#### Butir Tugas 1
Suntinglah bagian teks bacaan yang dimulai dengan kata-kata "Covid-19, Mitigasi, dan" dan diakhiri dengan "pandemi oleh WHO.". Tuliskan kembali bagian itu dengan mengganti kata "wabah" menjadi "penyakit".
#### Butir Tugas 2
Jawablah pertanyaan berikut berdasarkan teks bacaan.
(a) Apa jabatan Firdaus Muhammad?
(b) Siapa yang menyatakan covid 19 sebagai pandemi?
(c) Apa jabatan Anies Baswedan?

#### Teks Bacaan
....

Covid-19, Mitigasi, dan Kemanusiaan
Para ilmuan sejak awal mengembangkan keilmuan komunikasi kesehatan untuk mengedukasi publik terutama yang berinteraksi dengan pelayanan kesehatan
Oleh: Firdaus Muhammad
Dekan Fakultas Dakwah dan Komunikasi UIN Alauddin Makassar
“Nilai satu manusia setara dengan nilai manusia keseluruhan” demikian titah Nurcholish Madjid. Anies Baswedan selaku Gubernur DKI Jakarta menyerukan menyelamatkan manusia lebih utama dari persoalan ekonomi. Ungkapan bijak itu patut direnungkan dalam menyikapi wabah covid 19 yang kini dinyatakan sebagai pandemi oleh WHO.
Sejumlah peringatan pemerintah bahkan ulama, belum sepenuhnya diindahkan. Sejumlah tempat yang sejatinya diisolasi masih menumpuk antrean. Postingan di media sosial menunjukkan aktifitas masyarakat tidak banyak berubah pada hari-hari normal.

....

#### Data Tercatat
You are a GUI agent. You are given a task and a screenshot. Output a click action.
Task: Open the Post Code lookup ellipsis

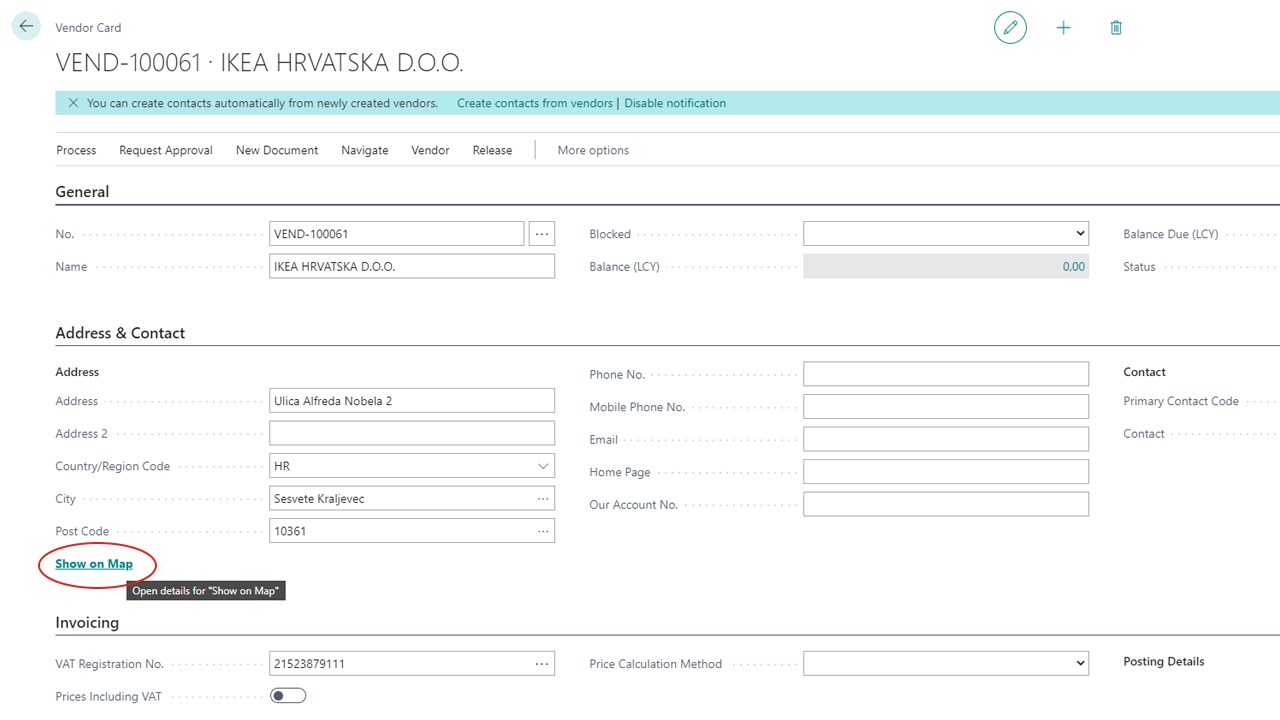(x=543, y=531)

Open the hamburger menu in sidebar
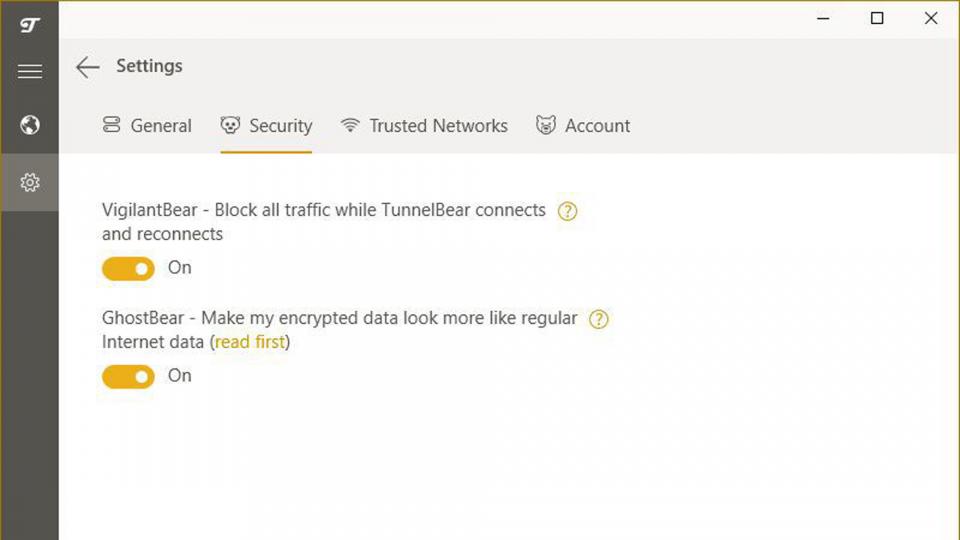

....

#### Lembar Jawaban 1
Covid-19, Mitigasi, dan Kemanusiaan
Para ilmuan sejak awal mengembangkan keilmuan komunikasi kesehatan untuk mengedukasi publik terutama yang berinteraksi dengan pelayanan kesehatan
Oleh: Firdaus Muhammad
Dekan Fakultas Dakwah dan Komunikasi UIN Alauddin Makassar
“Nilai satu manusia setara dengan nilai manusia keseluruhan” demikian titah Nurcholish Madjid. Anies Baswedan selaku Gubernur DKI Jakarta menyerukan menyelamatkan manusia lebih utama dari persoalan ekonomi. Ungkapan bijak itu patut direnungkan dalam menyikapi penyakit covid 19 yang kini dinyatakan sebagai pandemi oleh WHO.

#### Lembar Jawaban 2
(a) Dekan Fakultas Dakwah dan Komunikasi UIN Alauddin Makassar.
(b) WHO.
(c) Gubernur DKI Jakarta.